Um exemplo tomado ao acaso: entre um baiano e um gaúcho as diferenças
são maiores e mais numerosas do que as que permitem distinguir um
boliviano de um paraguaio. Mas a dissonância entre essas duas porções do
Brasil talvez seja inferior à existente entre os baianos do litoral e
os nativos do sertão. Ou entre um filho da fronteira e o descendente dos
imigrantes nascido na Serra Gaúcha.
“Mais Brasil e menos Brasília”, recitam de meia em meia hora dez em
cada dez governadores, convencidos de que nem o mais iluminado
presidente da República pode conhecer os Estados tão bem quanto os
eleitos para administrá-los. Verdade. Também é verdade que tal linha de
raciocínio informa que nenhum governador saberá sobre alguma cidade o
tanto que sabe quem foi escolhido pelo povo para dela cuidar. Só Romeu
Zema compreendeu que quem contesta a sufocante onipresença do Palácio do
Planalto não pode submeter regiões tão claramente distintas às
convicções e vontades do governador. Mais prefeitura e menos palácio na
capital, estariam bradando os prefeitos se não os silenciasse a ameaça
de retaliações. Pior para os autoritários: no quarto mês do ano do
coronavírus, o candidato do Partido Novo que estreou em campanhas
eleitorais há menos de dois anos segue dando aulas de sensatez e astúcia
a velhos vigaristas e velhacos de berço.
O primeiro vírus chinês a pousar no Brasil ainda taxiava na pista de
um aeroporto paulista quando Zema resolveu dividir com os prefeitos a
condução da guerra na frente mineira. Enquanto vigorou o isolamento
social inevitável na primeira etapa do combate à covid-19, o governo
estadual valeu-se da redução da velocidade do inimigo para fortalecer o
sistema de saúde e eliminar carências que tornavam perigosamente
vulnerável a rede hospitalar. Outros governadores seguiam absorvidos
pela contagem de mortos e infectados enquanto Zema também contava
respiradores e leitos de UTI adquiridos sem estardalhaço nem
esbanjamento.
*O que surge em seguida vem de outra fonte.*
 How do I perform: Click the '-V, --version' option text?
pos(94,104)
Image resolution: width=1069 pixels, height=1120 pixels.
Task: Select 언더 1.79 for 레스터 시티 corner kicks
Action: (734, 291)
Outros governadores continuavam eternizando a quarentena
com sucessivas prorrogações no momento em que o quartel-general mineiro
começou a planejar a retomada gradual das atividades econômicas.
Ficou estabelecido que cada prefeito decidiria quando começaria e como se consumaria a ressurreição da vida como ela é.
Nesta quinta-feira, o balanço da pandemia reafirmou o acerto da
fórmula mineira. O total de óbitos (191) contrasta com a alta letalidade
alcançada pela covid-19 no vizinho Estado de São Paulo. A curva
desenhada pelos casos confirmados está longe de inquietar a Secretaria
da Saúde. O índice de ocupação de leitos de UTI segue distante do ponto
de saturação, o volume de pacientes recuperados é animador, a quantidade
de testes é elogiável e os focos de infecção permanecem sob o cerco de
restrições sanitárias mais rígidas. Paralelamente à luta pela
preservação de vidas, municípios excluídos da rota do coronavírus vão
cumprindo o cronograma da reabertura. É claro que a batalha pela
sobrevivência da economia pode eventualmente inflar as cifras e taxas
que exibem a trajetória do coronavírus. Até agora, contudo, não
ocorreram flutuações inquietantes.
“Outros Estados estão percorrendo o mesmo caminho traçado por Minas”,
anima-se o governador. Em Santa Catarina, no Paraná, em Mato Grosso do
Sul e no Rio Grande do Sul, cresce diariamente o universo de municípios
revigorados pelo fim da quarentena imposta a lojas, shoppings,
restaurantes e outros estabelecimentos comerciais. “Estamos ganhando
essa briga”, avisa Romeu Zema. O sorriso sereno informa que, em Minas
Gerais, um segundo flagelo já foi derrotado: a epidemia do medo. Os
principais sintomas são a insegurança arrogante e o pavor de
experimentar alternativas. Esse filhote da pandemia de coronavírus
contaminou a maioria dos governadores. Para sorte deles, não é mortal. O
medo, infelizmente para os governados, é só paralisante.